Hydroxypropyl-β-Cyclodextrin depletes membrane cholesterol and inhibits SARS-COV-2 entry into HEK293T-ACEhi cells

Abstract Vaccination has drastically decreased mortality due to COVID-19 but not the rate of SARS-CoV-2 infection. Alternative strategies like inhibition of virus entry by interference with ACE2 receptors, could be warranted. Cyclodextrins (CDs) are cyclic oligosaccharides able to deplete cholesterol from membrane lipid raft, thus inducing ACE2 receptors to relocate to areas devoid of lipid rafts. To explore the possibility of reducing SARS-CoV-2 entry, we tested hydroxypropyl-β-cyclodextrin (HPβCD) in a HEK293T-ACE2hi cell line stably overexpressing human ACE2 and pseudotyped SARS-CoV-2 particles.
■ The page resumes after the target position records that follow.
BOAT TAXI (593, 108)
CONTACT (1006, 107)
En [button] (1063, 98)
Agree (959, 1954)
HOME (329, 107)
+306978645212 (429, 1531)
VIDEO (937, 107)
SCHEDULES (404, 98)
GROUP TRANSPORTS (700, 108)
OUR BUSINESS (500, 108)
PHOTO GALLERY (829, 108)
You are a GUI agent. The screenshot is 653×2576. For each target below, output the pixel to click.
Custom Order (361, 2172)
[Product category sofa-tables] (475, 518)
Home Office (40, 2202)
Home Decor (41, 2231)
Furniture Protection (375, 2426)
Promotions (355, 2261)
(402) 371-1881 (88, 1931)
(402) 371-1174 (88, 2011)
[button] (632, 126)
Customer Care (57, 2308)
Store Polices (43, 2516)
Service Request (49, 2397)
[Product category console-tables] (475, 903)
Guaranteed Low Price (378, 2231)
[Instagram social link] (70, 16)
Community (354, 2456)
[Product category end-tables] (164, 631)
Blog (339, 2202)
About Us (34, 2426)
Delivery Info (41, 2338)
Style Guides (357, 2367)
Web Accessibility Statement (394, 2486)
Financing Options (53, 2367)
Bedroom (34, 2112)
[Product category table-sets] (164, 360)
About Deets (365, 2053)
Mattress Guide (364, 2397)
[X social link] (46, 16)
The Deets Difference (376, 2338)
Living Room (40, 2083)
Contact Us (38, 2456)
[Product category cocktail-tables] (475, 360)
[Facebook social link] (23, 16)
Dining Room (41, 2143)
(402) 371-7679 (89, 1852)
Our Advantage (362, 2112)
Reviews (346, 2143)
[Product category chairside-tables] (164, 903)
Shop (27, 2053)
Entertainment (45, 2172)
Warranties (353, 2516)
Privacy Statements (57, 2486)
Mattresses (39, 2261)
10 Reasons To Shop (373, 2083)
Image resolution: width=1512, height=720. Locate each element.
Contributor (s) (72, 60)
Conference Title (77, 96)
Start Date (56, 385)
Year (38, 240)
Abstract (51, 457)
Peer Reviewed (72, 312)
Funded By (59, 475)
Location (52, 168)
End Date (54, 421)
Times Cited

We showed that HPβCD is not toxic to the cells for concentrations up to 5 mM and that this concentration has no significant effect on cell cycle parameters in any experimental condition tested. Exposure of HEK293T-ACEhi cells to concentrations of HPβCD starting from 2.5 mM to 10 mM showed a concentration-dependent reduction down to about 50% of the initial membrane cholesterol content. In addition, incubation of HEK293T-ACEhi cells with HIV-S-CoV2 pseudotyped particles in presence of increasing concentrations of HPβCD (from 0.1 to 10 mM) displayed a concentration-dependent effect on SARS-CoV-2 entry efficiency, with concentrations at least one order of magnitude lower than the lowest concentration showing toxic effects. These data indicate HPβCD as a strong candidate as a SARS-CoV-2 prophylactic agent.